Banks and I watched them get on the plane. On their way, they passed two T.W.A. groundcrewmen wearing coveralls and white crashhelmets who turned and stared. One of them came up to us. “Hey, wasn’t that that folksinger?”
We said that it was.
“Which one? The short one?”
Banks nodded.
“What’s his name?” he asked.
“Bob Dylan,” I said.
“Hey,” he said, turning to his friend, “That was Bob Dylan.”
DYLAN ON
Whether He Has an Important Philosophy to Share with the World
“Are you kidding? The world don’t need me. Christ, I’m only five feet ten. [Actually, five feet seven. —Ed.] The world could get along fine without me. Don’cha know, everybody dies. It don’t matter how important you think you are. Look at Shakespeare, Napoleon, Edgar Allan Poe, for that matter. They are all dead, right?”
—from pseudo-interview with J. R. Godard,
published in the Village Voice (New York), March 3, 1965
BOB DYLAN AS BOB DYLAN
Paul Jay Robbins | March and September 1965 (interview) | September 10, 17,
and 24, 1965 | Los Angeles Free Press
The Los Angeles Free Press’s Paul Jay Robbins first met Dylan at a Columbia Records party on March 26, 1965, less than five months after the Kenyon College appearance. Just four days earlier, the label had issued his fifth album, Bringing It All Back Home—his first Top Ten hit in the United States and his second chart-topper in the United Kingdom—which contains “Mr.
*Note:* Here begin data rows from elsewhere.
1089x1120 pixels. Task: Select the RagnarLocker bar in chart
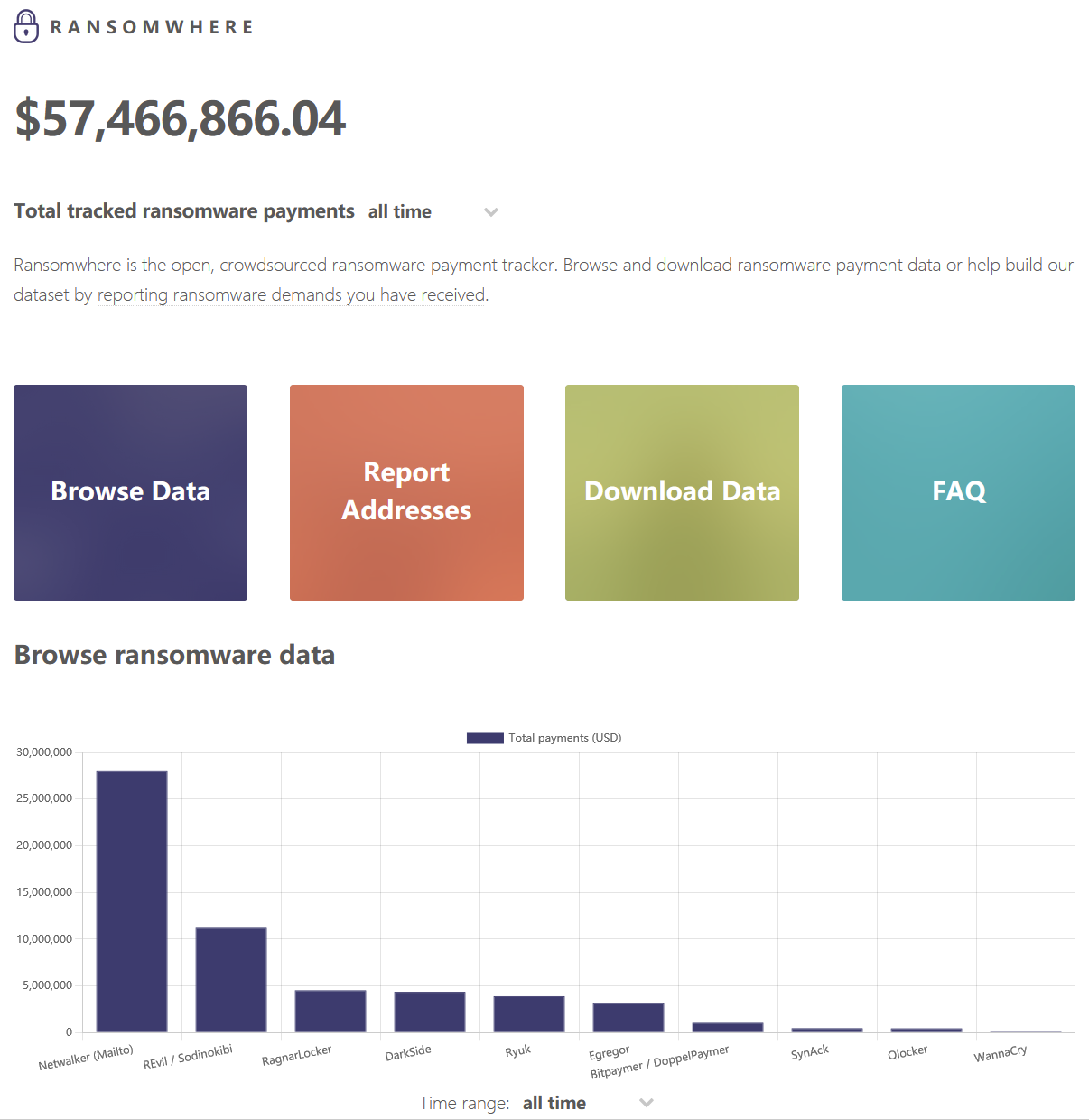[330, 1011]
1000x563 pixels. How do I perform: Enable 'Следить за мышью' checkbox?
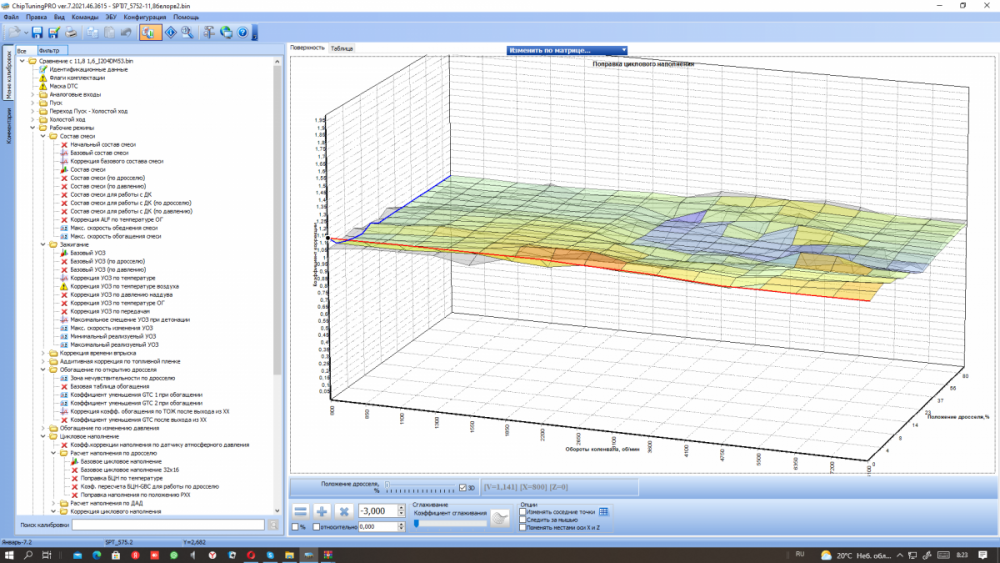tap(523, 520)
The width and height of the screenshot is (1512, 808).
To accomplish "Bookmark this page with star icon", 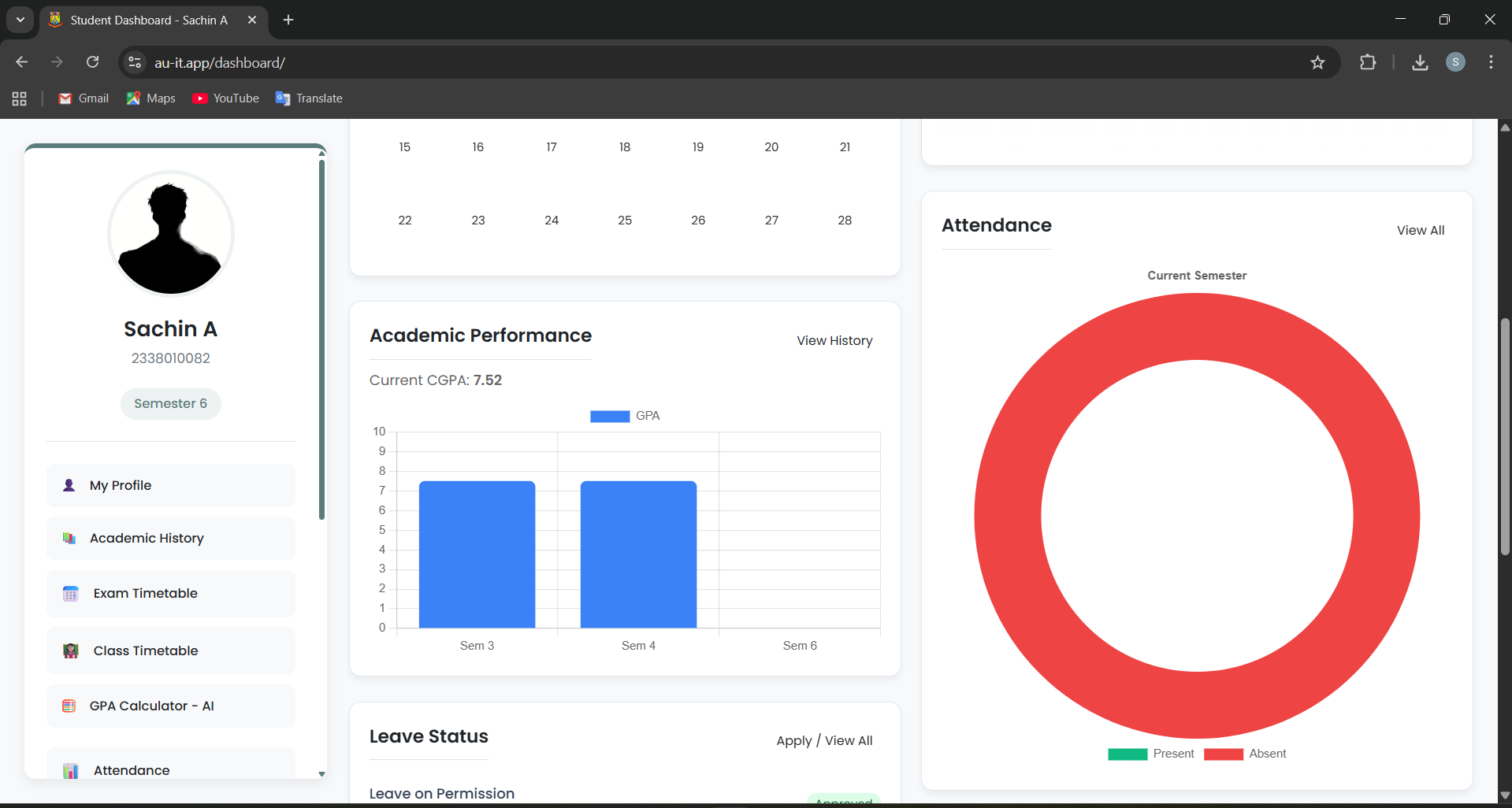I will [1317, 62].
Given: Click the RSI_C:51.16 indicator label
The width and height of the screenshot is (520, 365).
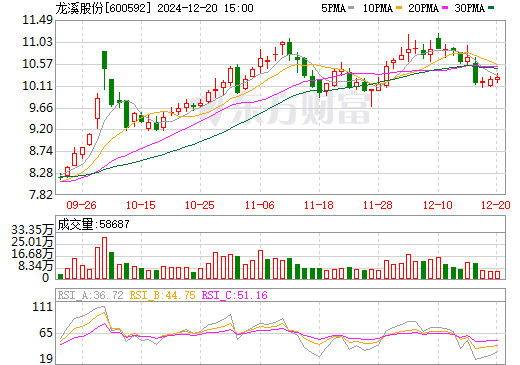Looking at the screenshot, I should coord(235,295).
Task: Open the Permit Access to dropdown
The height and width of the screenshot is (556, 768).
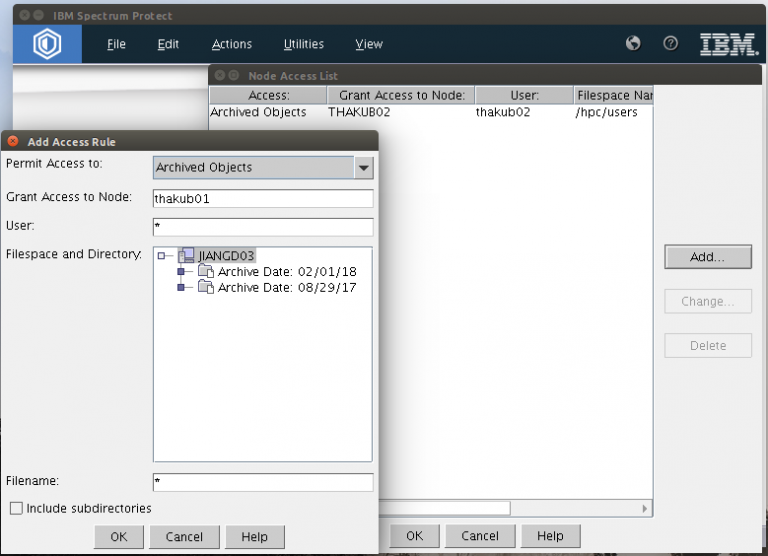Action: (x=363, y=167)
Tambourine Man,” “Maggie’s Farm,” and “It’s All Over Now, Baby Blue.”
That would be plenty
for most artists in any one year. As Robbins notes in his introduction, however, Dylan had already prepared album number six, the monumental Highway 61 Revisited, which would follow Bringing It All Back Home a mere five months later.
In part one of his piece, Robbins draws a vivid picture of how Dylan acts and talks at this stage of his career; the journalist also witnesses an early press party and press conference and a concert appearance with the Band. Then, in parts two and three, he offers the transcript of his extended and unusually straightforward March 27, 1965, conversation with the artist. —Ed.
Part One
In Dylan’s sixth album, which will shortly be out, he sings a major poem called “Desolation Road.” [“Actually, “Desolation Row.” Highway 61 Revisited, which contains it, in fact appeared less than two weeks before this article. —Ed.] One stanza has to do with Ezra Pound and T.S. Eliot sitting in the captain’s tower arguing for power while calypso dancers leap on the deck and fishermen hold flowers. The image is relevant to any interview with Dylan, for it illustrates his basic attitude towards showplace words. It has to do with experiencing life, partaking of its unending facets and hangups and wonders instead of dryly discussing it. A typical Dylan interview is more an Absurdist Happening than a factfinding dialog. He presents himself in shatterproof totality—usually a somewhat bugged and bored mode of it—and lets components fall out as the interviewer pokes at it. He’s not taciturn, he’s simply aware of his absurd situation and the desperate clamor of folks who want to know how many times he rubs his eyes upon awakening and why.